Made-again-in-USA: CEOs ready to bring jobs home if Nafta dies
washington — In describing what life would be like without Nafta, some business groups have stopped just short of predicting a plague of locusts.
Listen to American CEOs, though, and the potential collapse of the continent’s trade framework doesn’t sound quite so scary.
As talks on reshaping the pact drag into a seventh month, executives are getting asked — on earnings calls and at conferences — how their businesses would fare in the event of a breakdown. Words like “well-positioned” and “manageable” keep cropping up in their answers.
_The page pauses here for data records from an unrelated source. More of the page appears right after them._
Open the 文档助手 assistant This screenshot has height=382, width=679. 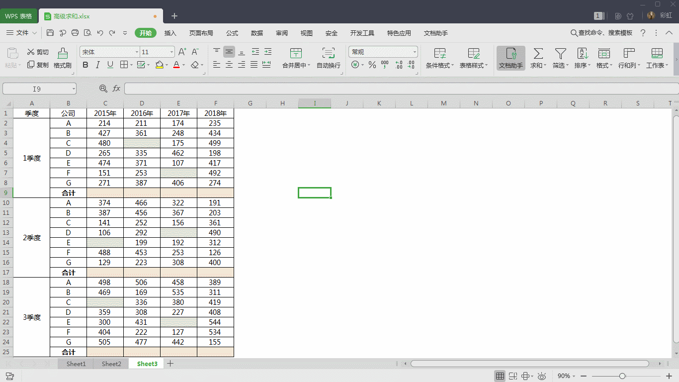coord(510,58)
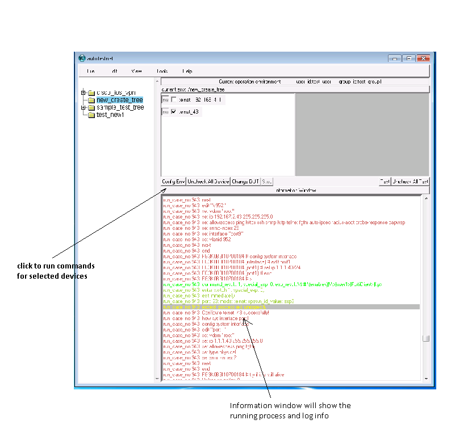The height and width of the screenshot is (445, 476).
Task: Select the sample_test_tree folder icon
Action: [x=91, y=107]
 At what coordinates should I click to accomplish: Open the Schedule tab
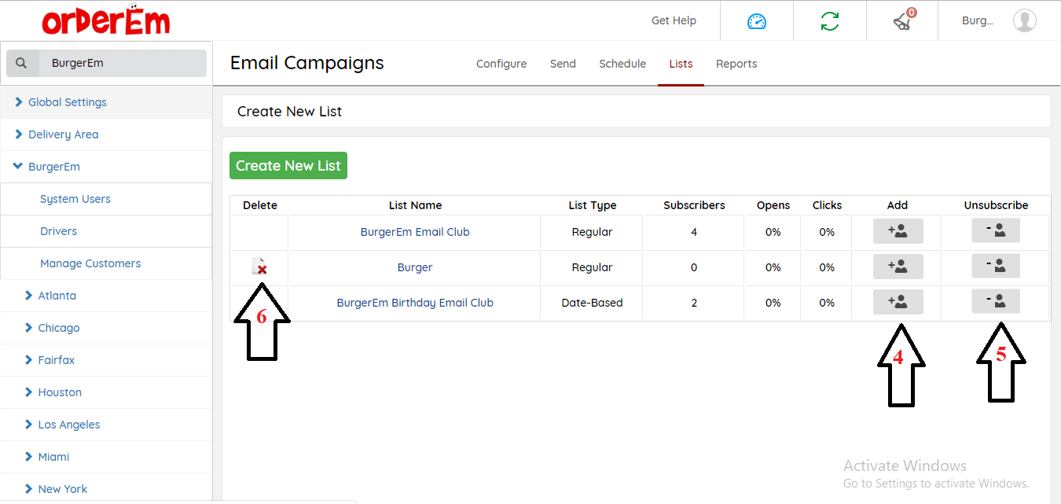point(622,64)
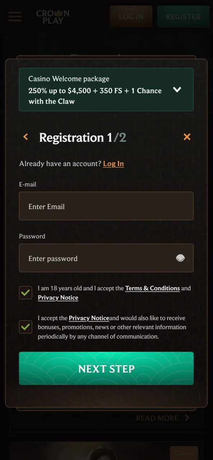This screenshot has width=213, height=460.
Task: Click the orange check mark in checkbox
Action: point(26,293)
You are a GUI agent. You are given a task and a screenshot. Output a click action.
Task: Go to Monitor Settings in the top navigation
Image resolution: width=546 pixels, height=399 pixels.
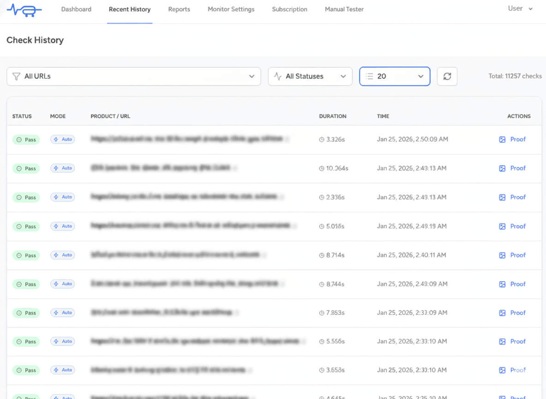(x=231, y=9)
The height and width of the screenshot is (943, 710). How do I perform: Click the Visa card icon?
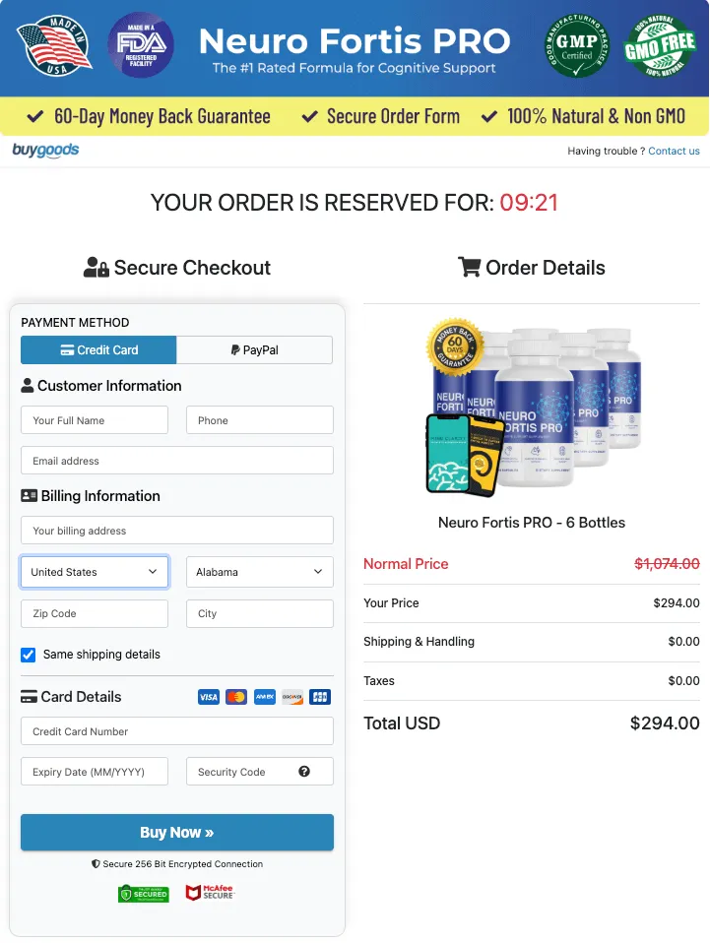click(x=208, y=697)
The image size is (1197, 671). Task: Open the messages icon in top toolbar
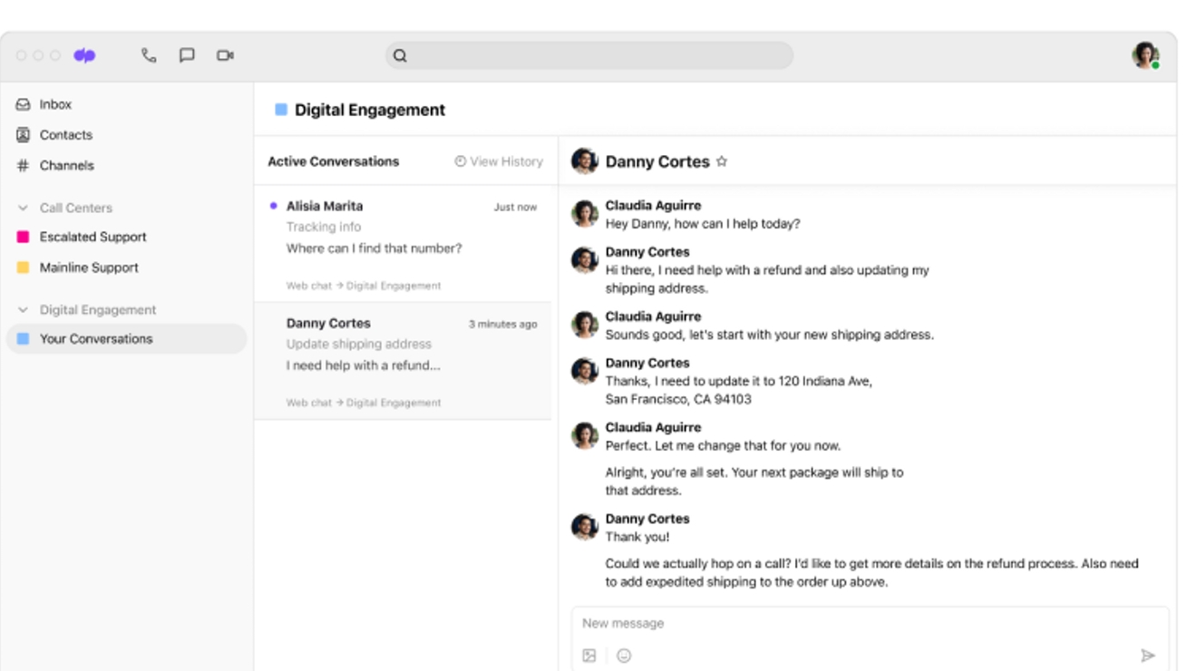[x=188, y=55]
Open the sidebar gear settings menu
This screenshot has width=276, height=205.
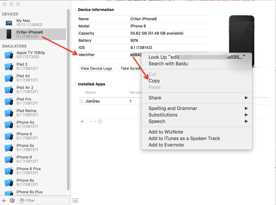point(12,201)
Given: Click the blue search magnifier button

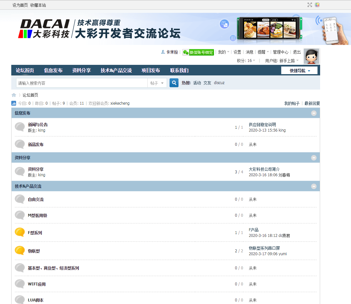Looking at the screenshot, I should coord(174,83).
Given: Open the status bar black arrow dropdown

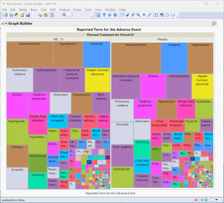Looking at the screenshot, I should [x=217, y=200].
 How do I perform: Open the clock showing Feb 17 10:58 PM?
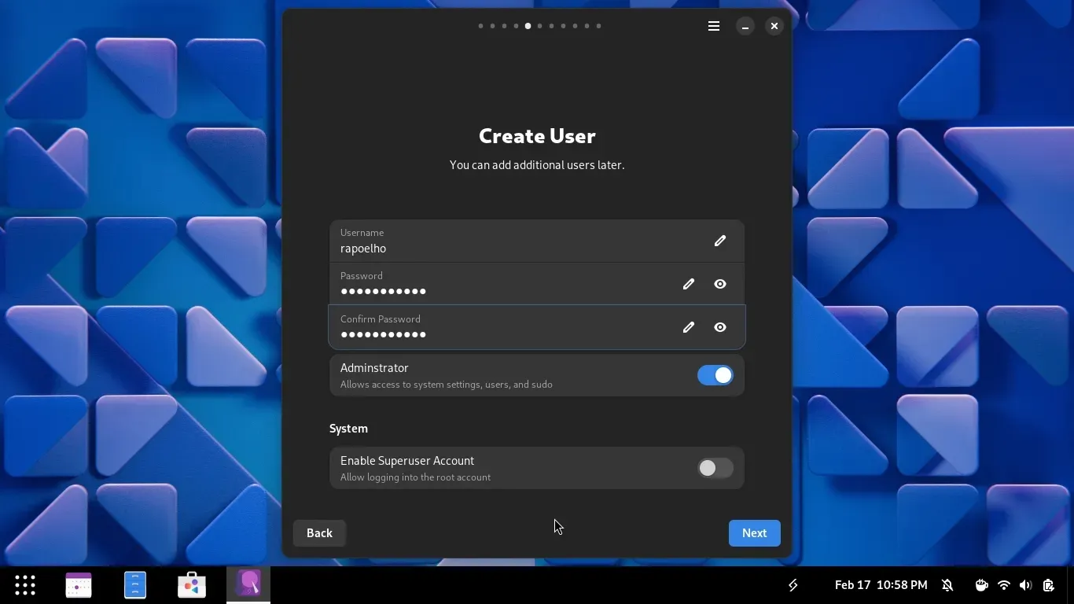881,585

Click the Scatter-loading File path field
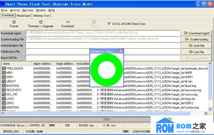point(103,39)
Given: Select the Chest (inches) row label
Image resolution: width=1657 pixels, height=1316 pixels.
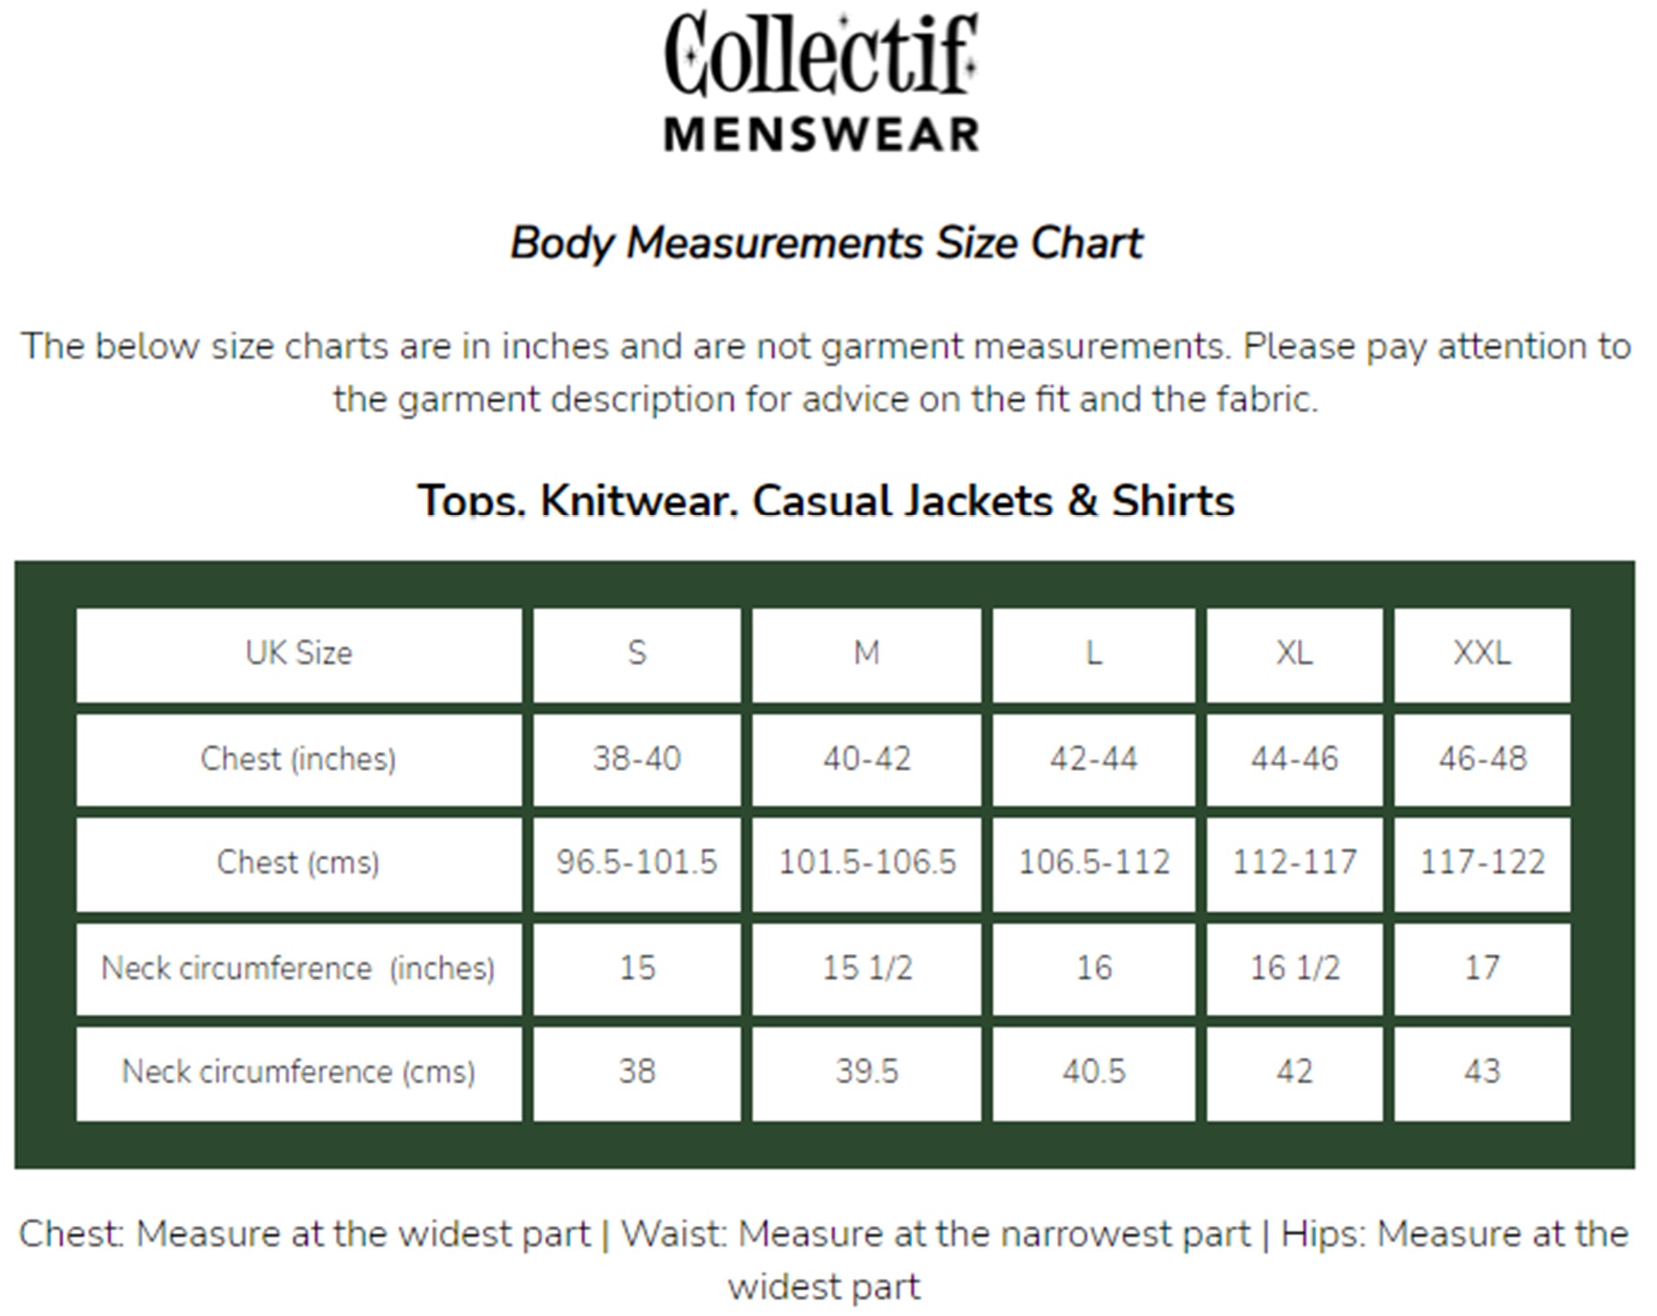Looking at the screenshot, I should [x=299, y=760].
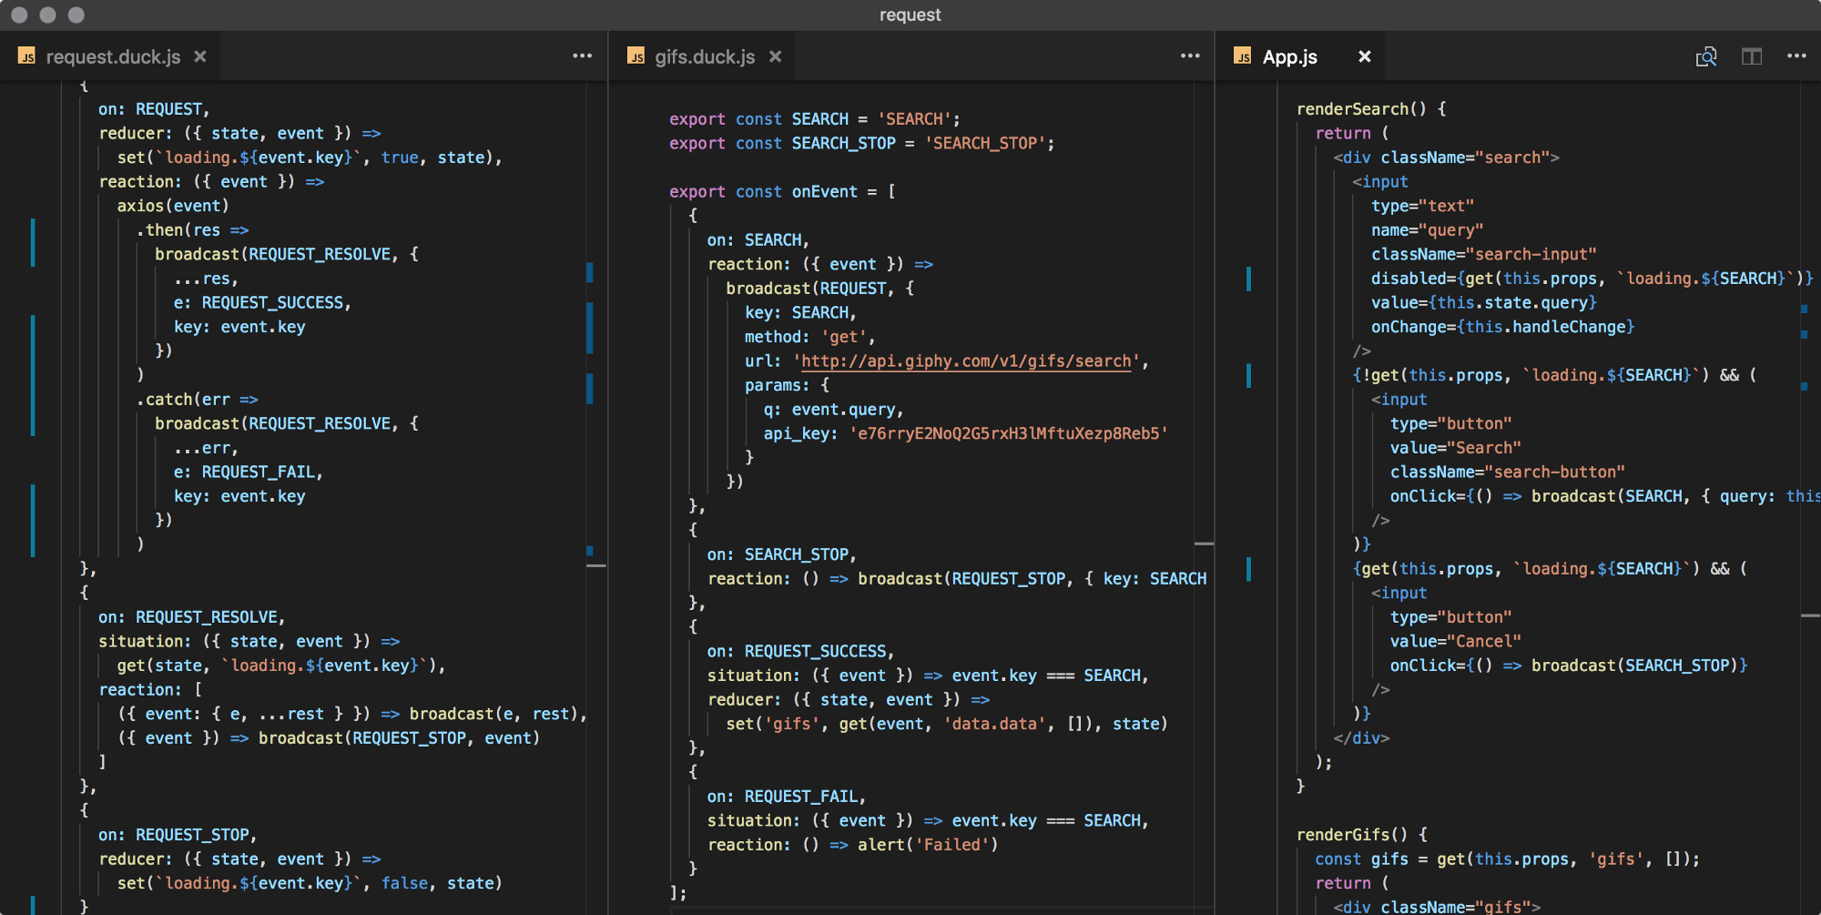Open More Actions menu for App.js editor
The height and width of the screenshot is (915, 1821).
(x=1796, y=56)
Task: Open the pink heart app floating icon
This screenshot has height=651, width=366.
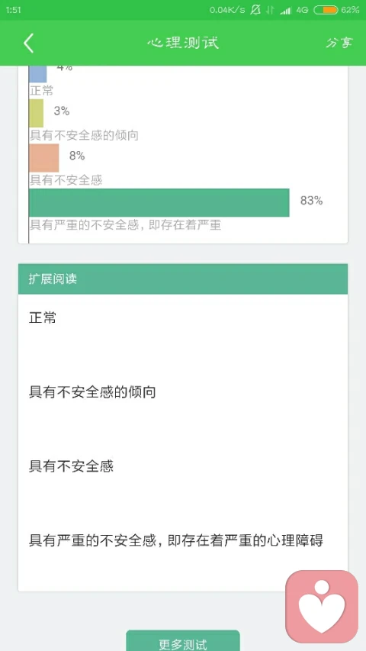Action: click(322, 607)
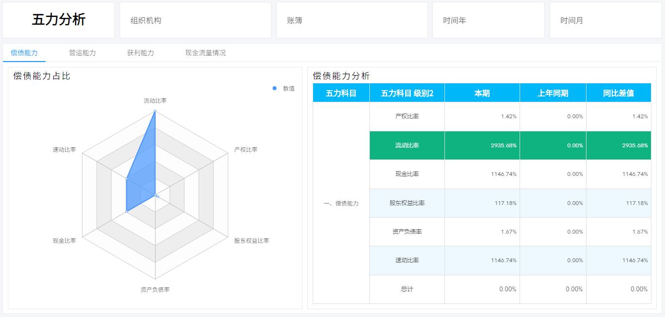Click the 同比差值 column header

(618, 93)
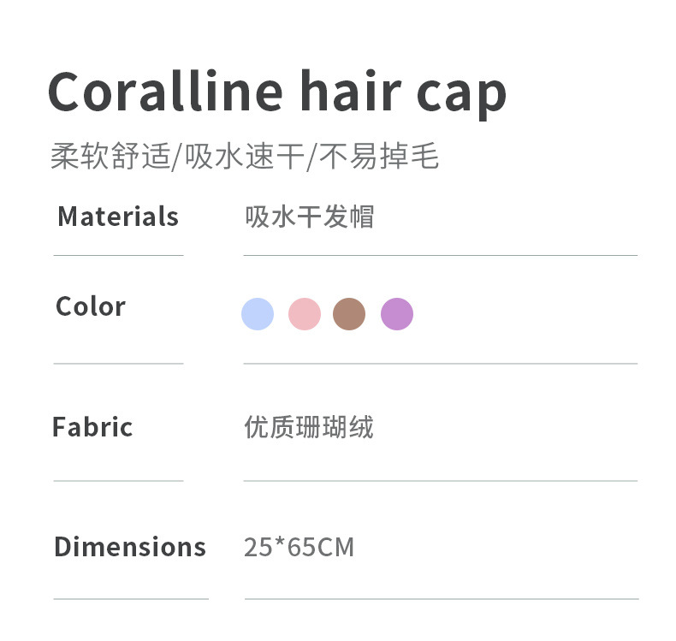This screenshot has height=641, width=676.
Task: Click the Materials label
Action: click(118, 217)
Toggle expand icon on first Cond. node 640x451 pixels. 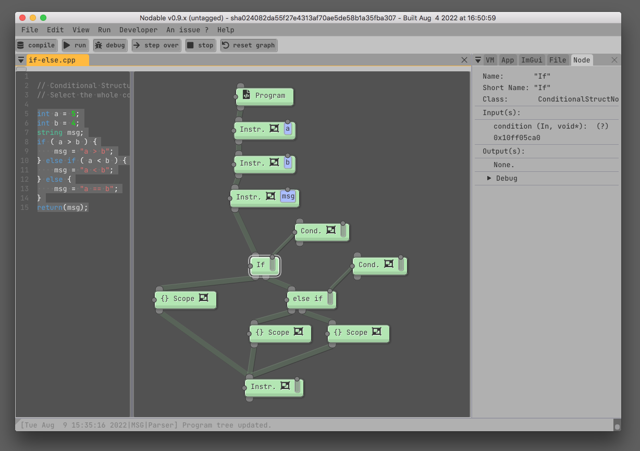coord(331,230)
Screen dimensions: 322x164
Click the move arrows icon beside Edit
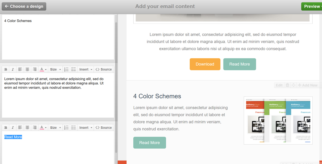point(293,85)
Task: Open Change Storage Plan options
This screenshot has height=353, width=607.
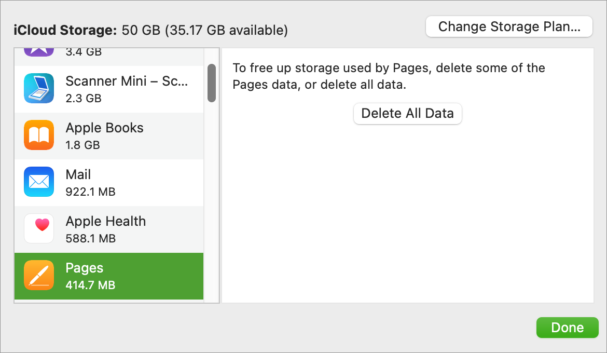Action: [x=509, y=27]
Fiat Chrysler Automobiles has already said it’s moving production of Ram heavy-duty pickup trucks from Mexico — and not to a low-cost Asian nation, but to Michigan. The move has been interpreted as a hedge against US withdrawal from Nafta. It’s also the kind of outcome President Donald Trump’s administration been calling for, as it seeks to bring manufacturing home.
Companies from off-road vehicle-maker Polaris Industries to auto-parts supplier Lear Corp have suggested they could follow suit — often citing Trump’s tax cuts as a further incentive. “A lot of the business that exists in Mexico today existed a lifetime before it in the US,” Lear chief executive officer Matthew Simoncini said on January 26. “We have a footprint in the US that could absorb business back if it made sense.”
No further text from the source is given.